Kerinduan pada keluarga juga menjadi ujian. Sebagai anak rantau yang sangat dekat dengan orang tua, Rissa mengaku harus menyalakan semangat tiap malam lewat telepon, bukan hanya untuk mengobrol, tapi juga saling menguatkan.
IPK 3,71 dan Jejak di Dunia Riset
Rissa lulus dari Program Studi Teknik Geologi dengan IPK 3,71. Namun capaian akademiknya bukan satu-satunya hal yang membanggakan. Selama kuliah, ia aktif menjadi koordinator di Laboratorium Geologi Struktur, menjadi asisten penelitian lapangan, dan terlibat dalam sejumlah proyek ilmiah, termasuk studi Gunung Lumpur Kesongo, serta penelitian Sesar Cimandiri dan Cugeneng.

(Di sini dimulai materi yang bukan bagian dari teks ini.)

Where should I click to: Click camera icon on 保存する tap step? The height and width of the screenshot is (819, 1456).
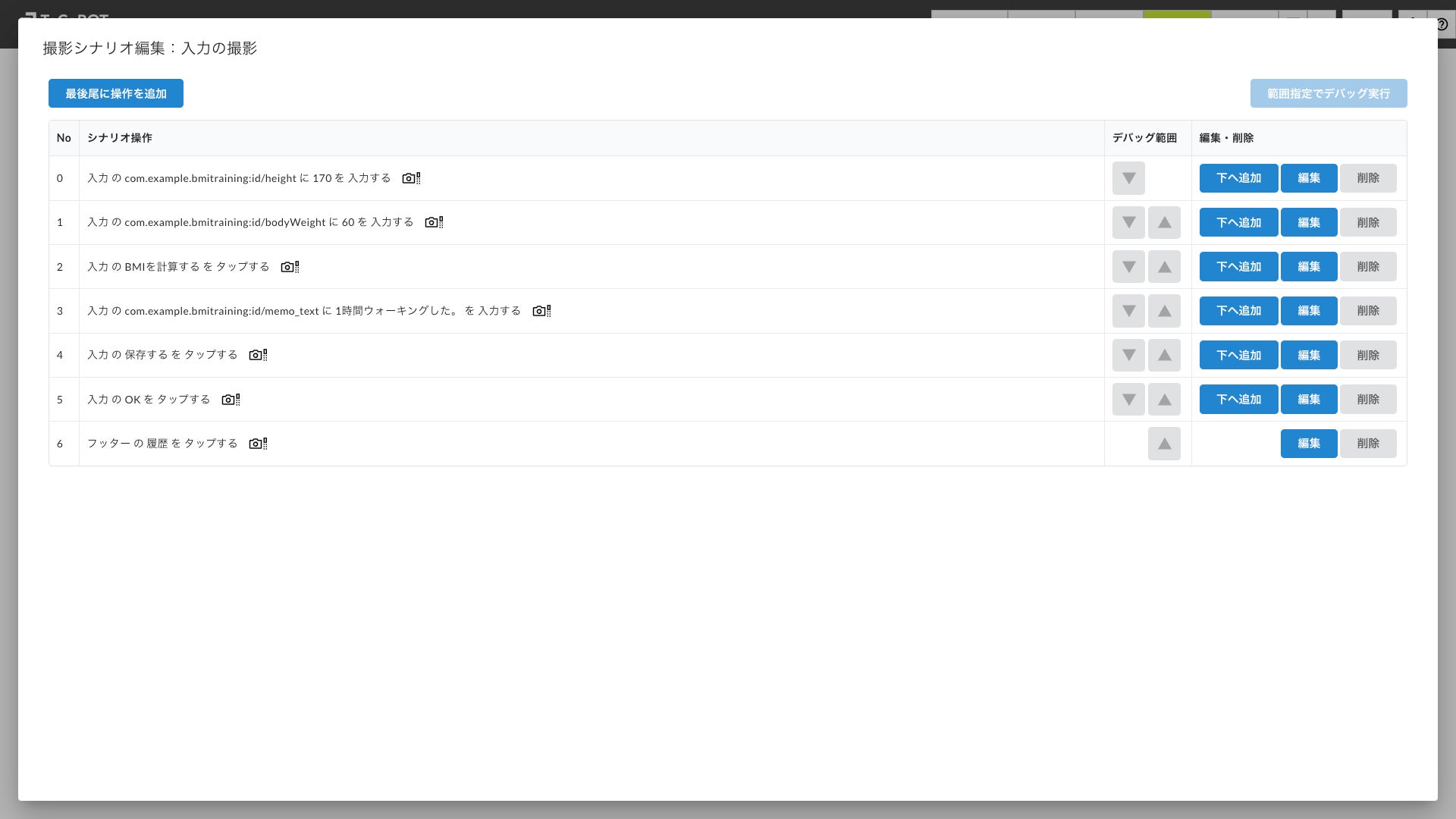(257, 355)
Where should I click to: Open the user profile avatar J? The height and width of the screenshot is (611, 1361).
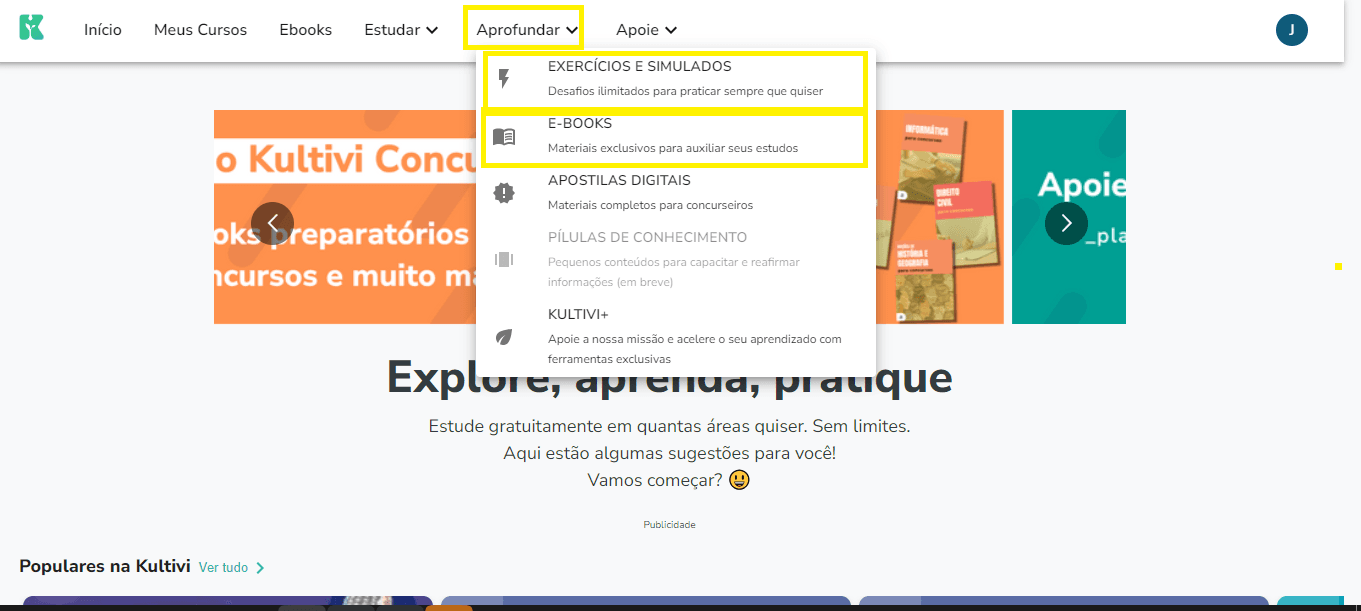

Kini, dengan bekal ilmu dan pengalaman, Rissa bercita-cita menjadi geolog di industri minyak dan gas, atau berkarya dalam pengembangan energi geothermal dan mineral. Ia juga terbuka untuk kiprah sosial, seperti menjadi penyuluh mitigasi bencana di daerah rawan sebagai bentuk kontribusi bagi masyarakat.
> “Gelar ini adalah hadiah untuk orang tua saya. Bukan karena saya pintar, tapi karena mereka tak pernah berhenti percaya bahwa saya bisa sampai di titik ini.”
Rissa adalah satu dari enam wisudawan terbaik yang mendapatkan penghargaan dari Universitas Pertamina. Bersama Muhammad Fajri (Teknik Mesin), Rachel Arielle Sibarani (Ekonomi), Siska Dwi Wahyuni (Teknik Lingkungan), Muhammad Fadlilah Divy Isdarwanto (Ilmu Komputer), dan Malika Nurul Janah (Hubungan Internasional), mereka menghadirkan kisah-kisah inspiratif tentang perjuangan, ketekunan, dan harapan dalam kondisi yang tidak selalu ideal.
Di Universitas Pertamina, mereka bukan hanya belajar ilmu, tetapi juga diberi ruang untuk bertumbuh. Kampus ini menjadi wadah bagi anak-anak dari seluruh penjuru negeri untuk bermimpi lebih tinggi, melampaui batas geografis dan keterbatasan ekonomi. (Yuni)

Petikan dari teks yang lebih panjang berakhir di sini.